TASK LIST —
1 - In the decision text on the load-based emissions cap, which specific provision does EPUC say the draft decision violates?
2 - Which parties does the decision text on the load-based emissions cap name as suggesting that the regulation violates Interstate Commerce Clause principles? List all of them.
3 - Carry on the decision text about the load-based emissions cap, starting after its final sentence.

:: PAGE TEXT ::

EPUC also argues that the Commission was not granted authority to restrict GHG emissions, and claims that Section 701.1 "specifically prohibits remedies such as a carbon cap" and "does not . . . allow the Commission to impose caps on emissions from generating resources in the utility portfolio." EPUC's argument rests on a strict interpretation of the statute: "[Section] 701.1 addresses very narrowly and specifically the Commission's authority with respect to air quality impacts from utility procurement."17 EPUC asserts the draft decision violates Section 701.1(g), which states that "[n]o provision of this section shall be construed as requiring an electric utility to alter the dispatch of its power plants for environmental purposes." EPUC cites no other part of the statute as specifically prohibiting the Commission from a remedy such as a carbon cap, and there is no such language in the statute. We further disagree that as a result of this decision, the Commission would be acting pursuant to Section 701.1 to require an electric utility to alter the dispatch of its power plants for environmental purposes. Section 701.1 does not bar the Commission from setting a load-based emissions cap.
We do not believe that this regulation violates any Interstate Commerce Clause principles, as SDG&E, SCE, and EPUC suggest. By setting a load-based emissions cap on the IOU's procurement portfolio, we are not treating out-of-state resources any differently than we are treating in-state resources that are used to serve an IOU's load.18 California and non-California generators are all subject to the cap and must adjust their behavior accordingly. The cases cited by commentors involve state regulations that facially discriminated between in-state and out-of-state commercial interests.19 SCE's arguments that the proposed regulations will result in improper extraterritorial effects are misleading and disingenuous, as the proposed regulations do not directly control the prices for electricity paid for in other states, nor regulate transactions wholly taking place outside of California.20 Therefore, there should be no conflict with respect to the Interstate Commerce Clause.

:::
:: DATA BLOCK ::

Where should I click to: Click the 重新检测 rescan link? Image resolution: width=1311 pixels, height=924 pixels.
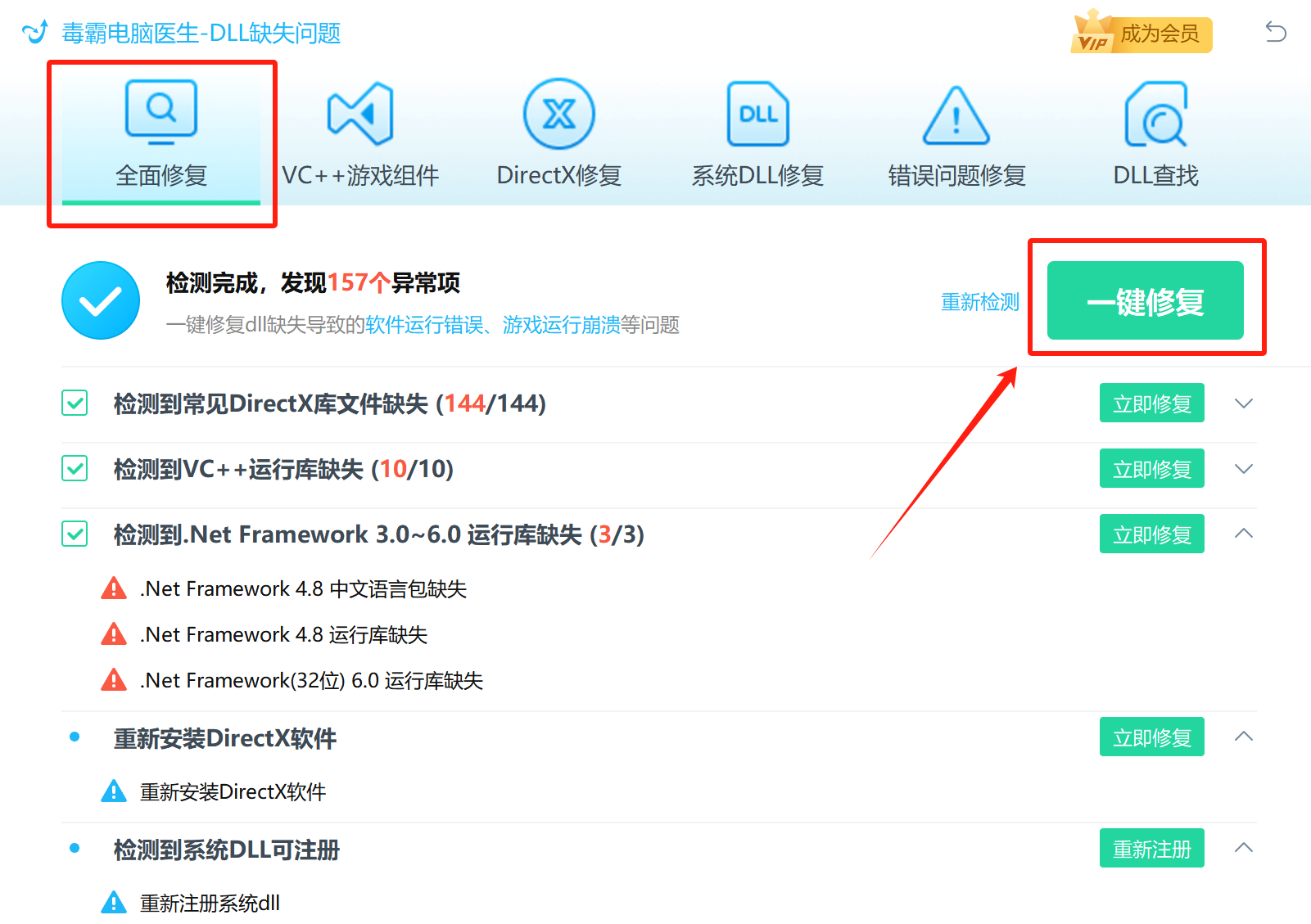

:::

ANSWERS FOR THE EXERCISE —
1 - Section 701.1(g)

2 - SDG&E, SCE, and EPUC

3 -
EPUC argues that the regulations are invalid because they violate a purported national, unified regulatory policy for GHG emissions.21 SCE argues that such regulations are contrary to a purported "federal foreign policy" that has rejected limits on GHG restrictions. However, neither party cites any federal statute or national, uniform scheme of regulation that the proposed regulations would violate, or any court decisions that have precluded any states from regulating GHGs. General assertions of a legislative or executive intent are not sufficient to preclude state legislation without specific legislation or regulations expressing such a clear intent.22 Indeed, states such as California can exceed minimum national uniform air pollution requirements, directly contradicting EPUC's claim that there is such a national, uniform scheme for air pollution. SCE concedes that the issue of California "statewide GHG policy" is currently being litigated in the United States District Court,23 contradicting any notion that there is already a settled federal policy that pre-empts state regulation of GHGs. Moreover, as NRDC's reply comments reveal, there are contrary interpretations of current Senate policy towards GHG regulations. We cannot agree that California is precluded from regulating GHGs in the absence of any definitive legislation, federal regulations, or court rulings pre-empting the state from doing so.
This leaves the issue of whether the CPUC has authority to establish a load-based GHG emissions cap on non-IOU LSEs such as ESPs and CCAs. Assembly Bill 380, signed into law by Governor Schwarzenegger on September 5, 2005, grants the Commission the following authority in new Pub. Util. Code § 380(e):
"The commission shall implement and enforce the resource adequacy requirements established in accordance with this section in a nondiscriminatory manner. Each load-serving entity shall be subject to the same requirements for resource adequacy and the renewables portfolio standard program that are applicable to electrical corporations pursuant to this section, or otherwise required by law, or by order or decision of the commission. The commission shall exercise its enforcement powers to ensure compliance by all load-serving entities."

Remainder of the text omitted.